Document passage:
-----
How does this work? Essentially asyncio asks the executors to run their functions. Then, while an executor is running, asyncio will go run other code. For example, the ProcessPoolExecutor starts a bunch of processes, and then while waiting for those processes to finish, the ThreadPoolExecutor starts a bunch of threads. asyncio will then check in on these executors and collect their results when they are done. Furthermore, if you have other code using asyncio, you can run them while waiting for the processes and threads to finish.

- Narrowing in on what sections of code needs executors

It is not common that you will have many executors in your code, but what is a common problem that I have seen when people use threads/processes is that they will shove the entirety of their code into a thread/process, expecting it to work. For example, I once saw the following code (approximately):

from concurrent.futures import ThreadPoolExecutor
import requests

def get_data(url):
    return requests.get(url).json()["data"]

urls = [...]

with ThreadPoolExecutor() as executor:
    for data in executor.map(get_data, urls):
        print(data)

The funny thing about this piece of code is that it was slower with concurrency than without. Why? Because the resulting json was large, and having many threads consume a huge amount of memory was disastrous. Luckily the solution was simple:

from concurrent.futures import ThreadPoolExecutor
import requests

urls = [...]

with ThreadPoolExecutor() as executor:
    for response in executor.map(requests.get, urls):
        print(response.json()["data"])

Now only one json is unloaded into memory at a time, and everything is fine.

The lesson here?

You shouldn't try to just slap all of your code into threads/processes, you should instead focus in on what part of the code actually needs concurrency.

But what if get_data was not a function as simple as this case? What if we had to apply the executor somewhere deep in the middle of the function? This is where asyncio comes in:

import asyncio
import requests

async def get_data(url):
    # A lot of code.
    ...
    # The specific part that needs threading.
    response = await asyncio.to_thread(requests.get, url, some_other_params)
    # A lot of code.
    ...
    return data

urls = [...]

async def main():
    tasks = [get_data(url) for url in urls]
    for task in asyncio.as_completed(tasks):
        data = await task
        print(data)

asyncio.run(main())

Attempting the same with concurrent.futures is by no means pretty. You could use things such as callbacks, queues, etc., but it would be significantly harder to manage than basic asyncio code.
-----
Data extract:
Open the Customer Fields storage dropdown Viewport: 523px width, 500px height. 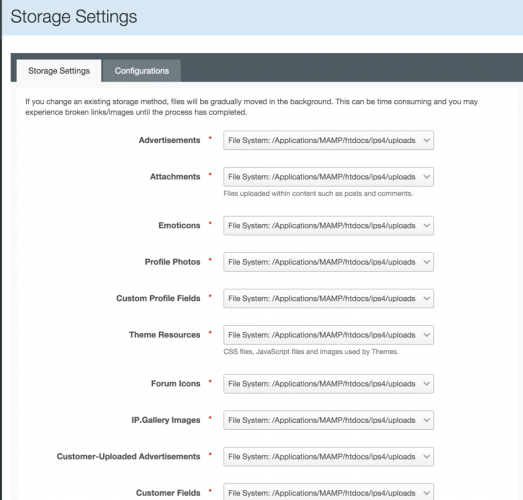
-----
Exercises:
(a) Reproduce verbatim the section of the asyncio executors passage that begins at the words "The lesson here?" and stops after "asyncio.to_thread(requests.get, url, some_other_params)".
(b) In the asyncio executors passage, why was the first ThreadPoolExecutor code slower with concurrency than without it?
The material plays no part here.

Solutions below:
(a)
The lesson here?

You shouldn't try to just slap all of your code into threads/processes, you should instead focus in on what part of the code actually needs concurrency.

But what if get_data was not a function as simple as this case? What if we had to apply the executor somewhere deep in the middle of the function? This is where asyncio comes in:

import asyncio
import requests

async def get_data(url):
    # A lot of code.
    ...
    # The specific part that needs threading.
    response = await asyncio.to_thread(requests.get, url, some_other_params)

(b) The resulting json was large, and many threads consuming a huge amount of memory was disastrous.